La maladie est-elle la même chez tous les enfants ?
Ce n’est pas la même chez chaque enfant. De plus, le type, la durée et la sévérité des crises peuvent être différents chez un même enfant.

La maladie est-elle différente chez l’enfant par rapport à l’adulte ?
En général, la FMF de l’enfant ressemble à celle de l’adulte. Cependant certains signes de la maladie tels que les arthrites(inflammation articulaire) et les myosites sont plus fréquentes dans l’enfance et leur fréquence diminue avec l’âge.L’orchite est retrouvée plus souvent chez les jeunes garçons que chez les hommes adultes. L’âge de début de la FMF est également important. Le risque d’amylose est plus élevé chez les patients qui ont débuté tôt la maladie et ne sont pas bien traités.

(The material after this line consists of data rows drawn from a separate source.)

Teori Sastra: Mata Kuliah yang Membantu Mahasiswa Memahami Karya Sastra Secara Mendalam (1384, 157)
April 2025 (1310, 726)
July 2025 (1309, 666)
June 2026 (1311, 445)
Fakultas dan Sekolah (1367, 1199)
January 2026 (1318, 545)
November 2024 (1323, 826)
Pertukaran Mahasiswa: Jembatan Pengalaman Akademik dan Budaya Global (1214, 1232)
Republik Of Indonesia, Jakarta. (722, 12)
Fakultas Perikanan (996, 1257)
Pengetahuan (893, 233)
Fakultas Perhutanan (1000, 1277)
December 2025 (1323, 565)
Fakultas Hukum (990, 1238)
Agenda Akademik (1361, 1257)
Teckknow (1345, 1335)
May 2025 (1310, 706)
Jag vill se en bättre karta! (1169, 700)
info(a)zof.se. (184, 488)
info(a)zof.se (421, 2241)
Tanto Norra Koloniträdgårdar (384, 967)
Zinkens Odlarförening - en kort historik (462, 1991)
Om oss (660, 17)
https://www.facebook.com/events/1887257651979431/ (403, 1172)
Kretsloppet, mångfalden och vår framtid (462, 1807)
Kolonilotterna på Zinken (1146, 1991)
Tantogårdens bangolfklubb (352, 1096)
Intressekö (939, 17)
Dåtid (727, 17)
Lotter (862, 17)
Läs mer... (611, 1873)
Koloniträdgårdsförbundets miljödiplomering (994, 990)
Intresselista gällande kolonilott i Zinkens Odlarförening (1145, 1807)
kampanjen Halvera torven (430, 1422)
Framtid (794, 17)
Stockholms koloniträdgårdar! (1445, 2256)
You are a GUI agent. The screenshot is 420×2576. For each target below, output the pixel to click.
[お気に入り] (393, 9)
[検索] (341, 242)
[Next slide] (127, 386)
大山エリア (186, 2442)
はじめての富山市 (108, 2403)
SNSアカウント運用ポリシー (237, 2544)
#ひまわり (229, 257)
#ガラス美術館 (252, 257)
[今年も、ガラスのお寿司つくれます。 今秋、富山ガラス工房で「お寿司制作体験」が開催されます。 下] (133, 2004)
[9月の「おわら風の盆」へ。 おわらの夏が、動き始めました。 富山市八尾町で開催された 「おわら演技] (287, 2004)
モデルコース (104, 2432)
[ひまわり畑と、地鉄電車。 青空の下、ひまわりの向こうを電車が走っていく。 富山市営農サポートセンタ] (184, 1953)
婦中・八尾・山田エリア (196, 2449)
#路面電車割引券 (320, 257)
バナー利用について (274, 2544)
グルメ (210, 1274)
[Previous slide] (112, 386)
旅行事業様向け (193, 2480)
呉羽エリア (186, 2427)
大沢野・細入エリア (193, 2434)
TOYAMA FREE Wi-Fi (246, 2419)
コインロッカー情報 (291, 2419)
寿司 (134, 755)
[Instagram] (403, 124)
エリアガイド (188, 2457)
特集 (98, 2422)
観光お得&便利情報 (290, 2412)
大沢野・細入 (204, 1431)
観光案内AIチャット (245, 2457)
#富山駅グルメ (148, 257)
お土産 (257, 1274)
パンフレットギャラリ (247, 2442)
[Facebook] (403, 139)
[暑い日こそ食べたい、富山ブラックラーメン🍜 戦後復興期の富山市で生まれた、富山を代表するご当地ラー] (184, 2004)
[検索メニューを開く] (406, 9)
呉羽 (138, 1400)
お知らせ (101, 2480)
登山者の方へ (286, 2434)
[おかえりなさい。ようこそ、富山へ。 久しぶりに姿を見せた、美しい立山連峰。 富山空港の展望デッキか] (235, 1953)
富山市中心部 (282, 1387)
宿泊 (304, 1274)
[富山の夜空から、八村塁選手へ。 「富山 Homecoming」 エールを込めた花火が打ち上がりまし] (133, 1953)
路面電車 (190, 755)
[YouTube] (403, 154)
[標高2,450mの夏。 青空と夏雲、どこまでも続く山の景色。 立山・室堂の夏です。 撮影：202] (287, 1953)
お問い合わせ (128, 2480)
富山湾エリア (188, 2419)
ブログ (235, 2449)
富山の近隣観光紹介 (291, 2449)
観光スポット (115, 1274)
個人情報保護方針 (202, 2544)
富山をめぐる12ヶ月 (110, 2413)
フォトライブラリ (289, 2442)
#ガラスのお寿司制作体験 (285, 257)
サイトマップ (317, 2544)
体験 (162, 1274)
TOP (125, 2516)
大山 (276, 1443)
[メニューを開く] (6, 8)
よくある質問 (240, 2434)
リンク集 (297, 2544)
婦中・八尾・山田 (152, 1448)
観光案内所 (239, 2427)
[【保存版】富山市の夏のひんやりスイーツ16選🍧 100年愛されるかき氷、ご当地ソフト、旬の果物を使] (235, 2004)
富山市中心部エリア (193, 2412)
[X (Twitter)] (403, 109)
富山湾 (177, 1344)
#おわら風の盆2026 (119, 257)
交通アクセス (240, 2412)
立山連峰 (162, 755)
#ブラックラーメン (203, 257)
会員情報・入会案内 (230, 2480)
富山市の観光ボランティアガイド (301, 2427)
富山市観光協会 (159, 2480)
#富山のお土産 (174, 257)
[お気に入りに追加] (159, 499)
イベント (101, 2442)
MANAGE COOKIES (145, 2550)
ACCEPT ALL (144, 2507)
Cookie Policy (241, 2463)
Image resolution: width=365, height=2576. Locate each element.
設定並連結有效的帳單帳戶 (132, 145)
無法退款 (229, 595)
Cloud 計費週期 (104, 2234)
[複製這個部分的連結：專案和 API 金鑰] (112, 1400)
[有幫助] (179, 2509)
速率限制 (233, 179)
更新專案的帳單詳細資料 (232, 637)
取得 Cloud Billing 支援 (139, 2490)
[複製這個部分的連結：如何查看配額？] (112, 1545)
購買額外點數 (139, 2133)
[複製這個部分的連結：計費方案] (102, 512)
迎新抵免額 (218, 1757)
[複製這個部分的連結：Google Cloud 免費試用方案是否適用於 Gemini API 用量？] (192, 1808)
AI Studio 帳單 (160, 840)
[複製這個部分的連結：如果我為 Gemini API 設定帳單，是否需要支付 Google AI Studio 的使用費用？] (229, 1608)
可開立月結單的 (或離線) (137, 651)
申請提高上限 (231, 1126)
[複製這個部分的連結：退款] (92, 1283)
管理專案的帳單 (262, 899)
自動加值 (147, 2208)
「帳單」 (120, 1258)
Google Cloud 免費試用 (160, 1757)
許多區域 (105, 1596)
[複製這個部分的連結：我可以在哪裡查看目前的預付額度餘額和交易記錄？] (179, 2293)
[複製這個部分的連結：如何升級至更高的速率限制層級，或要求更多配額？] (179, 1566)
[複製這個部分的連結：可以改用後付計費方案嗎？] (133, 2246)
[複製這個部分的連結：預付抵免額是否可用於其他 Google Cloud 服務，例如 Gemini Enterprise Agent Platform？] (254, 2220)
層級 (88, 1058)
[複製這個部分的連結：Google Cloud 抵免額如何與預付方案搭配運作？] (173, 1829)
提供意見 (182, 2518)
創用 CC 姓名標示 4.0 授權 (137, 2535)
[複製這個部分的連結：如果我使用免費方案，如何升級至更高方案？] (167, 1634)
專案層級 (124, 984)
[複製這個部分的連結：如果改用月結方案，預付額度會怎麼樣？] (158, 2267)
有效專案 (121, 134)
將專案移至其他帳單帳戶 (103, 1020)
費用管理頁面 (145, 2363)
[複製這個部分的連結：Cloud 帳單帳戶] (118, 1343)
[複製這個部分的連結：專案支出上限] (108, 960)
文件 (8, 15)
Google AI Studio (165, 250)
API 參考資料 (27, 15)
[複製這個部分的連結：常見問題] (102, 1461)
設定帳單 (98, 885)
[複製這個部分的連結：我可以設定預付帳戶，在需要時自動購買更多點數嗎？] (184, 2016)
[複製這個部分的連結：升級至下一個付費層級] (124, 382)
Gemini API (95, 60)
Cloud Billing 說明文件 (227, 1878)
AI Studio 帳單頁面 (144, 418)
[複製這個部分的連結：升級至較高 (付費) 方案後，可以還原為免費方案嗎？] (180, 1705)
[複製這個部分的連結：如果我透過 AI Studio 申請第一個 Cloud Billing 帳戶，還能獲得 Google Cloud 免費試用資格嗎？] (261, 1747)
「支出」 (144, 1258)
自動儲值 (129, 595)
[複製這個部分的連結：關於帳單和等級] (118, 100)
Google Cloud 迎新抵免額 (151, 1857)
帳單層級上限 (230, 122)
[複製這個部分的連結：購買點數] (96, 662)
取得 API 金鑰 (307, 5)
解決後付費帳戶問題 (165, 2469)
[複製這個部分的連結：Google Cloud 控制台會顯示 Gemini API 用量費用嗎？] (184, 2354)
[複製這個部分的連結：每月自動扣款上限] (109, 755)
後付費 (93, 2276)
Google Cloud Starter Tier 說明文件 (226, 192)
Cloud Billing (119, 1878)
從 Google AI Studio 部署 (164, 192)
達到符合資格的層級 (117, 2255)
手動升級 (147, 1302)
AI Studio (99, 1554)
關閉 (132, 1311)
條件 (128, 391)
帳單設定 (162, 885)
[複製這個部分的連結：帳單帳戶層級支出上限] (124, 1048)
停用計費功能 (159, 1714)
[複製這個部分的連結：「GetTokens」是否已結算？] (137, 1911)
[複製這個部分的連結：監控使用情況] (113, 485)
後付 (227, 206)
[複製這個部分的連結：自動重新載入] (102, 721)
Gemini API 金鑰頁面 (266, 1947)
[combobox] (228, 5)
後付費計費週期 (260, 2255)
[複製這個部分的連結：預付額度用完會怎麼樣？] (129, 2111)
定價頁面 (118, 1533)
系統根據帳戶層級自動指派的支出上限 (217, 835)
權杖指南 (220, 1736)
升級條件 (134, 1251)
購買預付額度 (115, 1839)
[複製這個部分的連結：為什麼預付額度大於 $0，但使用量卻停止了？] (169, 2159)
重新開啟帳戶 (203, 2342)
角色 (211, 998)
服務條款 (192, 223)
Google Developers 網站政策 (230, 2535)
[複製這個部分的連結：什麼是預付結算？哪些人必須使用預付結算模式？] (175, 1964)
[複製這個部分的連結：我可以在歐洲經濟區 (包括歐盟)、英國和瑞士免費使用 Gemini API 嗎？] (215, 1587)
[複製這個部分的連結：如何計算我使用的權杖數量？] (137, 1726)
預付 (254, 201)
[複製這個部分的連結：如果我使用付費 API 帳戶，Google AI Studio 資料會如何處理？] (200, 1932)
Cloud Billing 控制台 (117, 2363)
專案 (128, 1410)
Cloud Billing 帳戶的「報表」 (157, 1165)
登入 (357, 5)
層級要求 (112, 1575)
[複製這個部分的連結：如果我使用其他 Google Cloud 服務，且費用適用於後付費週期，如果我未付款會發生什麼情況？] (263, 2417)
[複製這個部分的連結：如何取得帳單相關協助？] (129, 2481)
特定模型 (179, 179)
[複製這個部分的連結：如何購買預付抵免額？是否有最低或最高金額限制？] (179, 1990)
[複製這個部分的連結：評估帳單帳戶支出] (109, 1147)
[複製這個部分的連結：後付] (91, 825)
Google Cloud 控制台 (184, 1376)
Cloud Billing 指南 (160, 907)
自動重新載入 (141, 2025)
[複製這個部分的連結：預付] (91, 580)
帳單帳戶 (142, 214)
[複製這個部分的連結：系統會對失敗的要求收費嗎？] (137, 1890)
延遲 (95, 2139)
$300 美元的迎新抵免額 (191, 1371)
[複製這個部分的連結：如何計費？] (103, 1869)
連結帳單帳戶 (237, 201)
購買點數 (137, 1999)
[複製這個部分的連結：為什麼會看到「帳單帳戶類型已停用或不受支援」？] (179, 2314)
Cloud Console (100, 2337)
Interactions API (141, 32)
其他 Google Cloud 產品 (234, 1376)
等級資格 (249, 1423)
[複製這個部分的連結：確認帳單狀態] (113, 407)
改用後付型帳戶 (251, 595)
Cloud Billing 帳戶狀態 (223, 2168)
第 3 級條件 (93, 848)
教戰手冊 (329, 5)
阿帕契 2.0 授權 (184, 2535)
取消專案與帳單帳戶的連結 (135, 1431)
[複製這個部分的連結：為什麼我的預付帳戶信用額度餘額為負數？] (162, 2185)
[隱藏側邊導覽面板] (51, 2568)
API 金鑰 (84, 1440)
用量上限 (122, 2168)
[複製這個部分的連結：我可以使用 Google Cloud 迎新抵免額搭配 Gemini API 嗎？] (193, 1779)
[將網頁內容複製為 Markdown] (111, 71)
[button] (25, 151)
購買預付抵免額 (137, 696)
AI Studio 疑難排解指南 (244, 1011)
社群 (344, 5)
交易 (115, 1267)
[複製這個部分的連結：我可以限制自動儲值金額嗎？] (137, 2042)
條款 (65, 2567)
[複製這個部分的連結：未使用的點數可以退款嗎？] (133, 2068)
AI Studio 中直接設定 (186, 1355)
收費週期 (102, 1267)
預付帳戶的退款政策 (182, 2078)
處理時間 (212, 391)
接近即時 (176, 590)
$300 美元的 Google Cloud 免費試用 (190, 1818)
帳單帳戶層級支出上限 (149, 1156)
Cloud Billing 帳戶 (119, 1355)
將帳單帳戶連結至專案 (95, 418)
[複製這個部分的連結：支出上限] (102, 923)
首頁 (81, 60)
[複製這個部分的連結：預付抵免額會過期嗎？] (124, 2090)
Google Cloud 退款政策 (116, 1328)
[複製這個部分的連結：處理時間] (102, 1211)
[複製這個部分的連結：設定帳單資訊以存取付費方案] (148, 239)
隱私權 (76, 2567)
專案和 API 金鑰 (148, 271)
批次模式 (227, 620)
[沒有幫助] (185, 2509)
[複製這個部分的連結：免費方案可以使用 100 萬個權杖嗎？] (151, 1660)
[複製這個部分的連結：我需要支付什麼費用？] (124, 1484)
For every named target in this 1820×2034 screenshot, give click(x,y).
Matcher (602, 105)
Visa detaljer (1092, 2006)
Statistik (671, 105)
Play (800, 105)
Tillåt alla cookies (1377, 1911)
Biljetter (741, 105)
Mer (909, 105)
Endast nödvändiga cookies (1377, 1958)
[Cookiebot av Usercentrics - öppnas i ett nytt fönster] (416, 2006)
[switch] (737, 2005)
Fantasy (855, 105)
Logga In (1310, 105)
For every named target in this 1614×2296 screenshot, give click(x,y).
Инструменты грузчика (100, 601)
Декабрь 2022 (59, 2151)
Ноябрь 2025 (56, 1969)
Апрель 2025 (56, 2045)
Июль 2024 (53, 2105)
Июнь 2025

Comment fait-on le diagnostic ?
Il n’y a pas de règle spécifique pour le diagnostic de FMF. En général la démarche diagnostique est la suivante :
a) Suspicion clinique : il est possible d’évoquer le diagnostic de FMF après un minimum
de 3 crises fébriles chez l’enfant. Une recherche détaillée des origines ethniques ainsi que des symptômes similaires ou une insuffisance rénale dans la famille doivent être pris en compte.
On doit demander aux parents de fournir une description détaillée des précédentes crises.
b) Suivi :
Un enfant suspect de FMF doit être suivi de près jusqu’à ce qu’un diagnostic précis soit
fait. Durant cette période de suivi, le patient doit être vu si possible lors d’une crise pour un examen physique minutieux et pour certains examens sanguins à la recherche d’une inflammation.
En général ces tests sont positifs durant la crise et redeviennent normaux ou presque normaux entre les crises.
Il n’est pas toujours possible de voir un enfant en crise pour différentes raisons. On conseille alors aux parents de noter au jour le jour et de décrire ce qui se passe au cours de ces accès. Ils peuvent aussi se rendre dans un laboratoire d’analyses pour les examens sanguins.
c) Réponse au traitement par colchicine :
Les enfants ayant des éléments cliniques et biologiques rendant le diagnostic de FMF hautement probable, reçoivent de la colchicine pendant environ 6 mois pour évaluer la réponse au traitement. Si le patient a une FMF, soit il n’y aura plus de crises, soit le nombre, la sévérité et la durée des crises seront largement inférieurs à ce qui était attendu.
C’est seulement lorsque les étapes ci-dessus sont achevées, que le patient est considéré comme ayant une FMF et reçoit un traitement de colchicine à vie.
Comme la FMF affecte plusieurs organes dans le corps, plusieurs spécialités médicales sont concernées par le diagnostic et la prise en charge de la FMF. Ce sont en général les pédiatres, rhumatologues pédiatres ou d’adultes prenant en charge des enfants ayant des rhumatismes, néphrologues ( spécialistes des reins) et des gastro-entérologues.
d) Analyse génétique :
Au cours de ces dernières années l’analyse génétique des patients peut être réalisée par la recherche des mutations considérées comme étant responsables de la FMF. Le diagnostic de FMF est confirmé lorsque le patient est porteur des 2 mutations, une héritée de chaque parent. Cependant, les mutations qui ont été décrites jusqu’à ce jour ne sont retrouvées que chez environ 70 à 80% des patients atteints de FMF.Cela signifie qu’il existe des patients atteints de FMF qui n’ont pas de mutation. C’est pourquoi le diagnostic de FMF reste essentiellement clinique. En France, plusieurs laboratoires spécialisés peuvent rechercher les mutations. Il faut vous renseigner de votre médecin qui saura où demander cette recherche.
e) La fièvre et les douleurs abdominales sont des symptômes très communs dans l’enfance. C’est pourquoi le diagnostic de FMF n’est pas facile même dans les populations à risque. Il faut parfois plusieurs années avant de la reconnaître. Le délai avant le diagnostic est très important à cause du risque accru d’amylose chez les patients non traités.
Il existe un grand nombre d’autres maladies comportant des épisodes récurrents de fièvre, douleurs abdominales et articulaires. Certaines de ces maladies peuvent être génétiques. Pour en citer quelques-unes, HIDS, TRAPS, PFAPA , maladie de Behçet, syndrome de Muckle-Wells, CINCA peuvent avoir des signes cliniques voisins de la FMF, cependant chacune possède ses propres caractéristiques cliniques et biologiques.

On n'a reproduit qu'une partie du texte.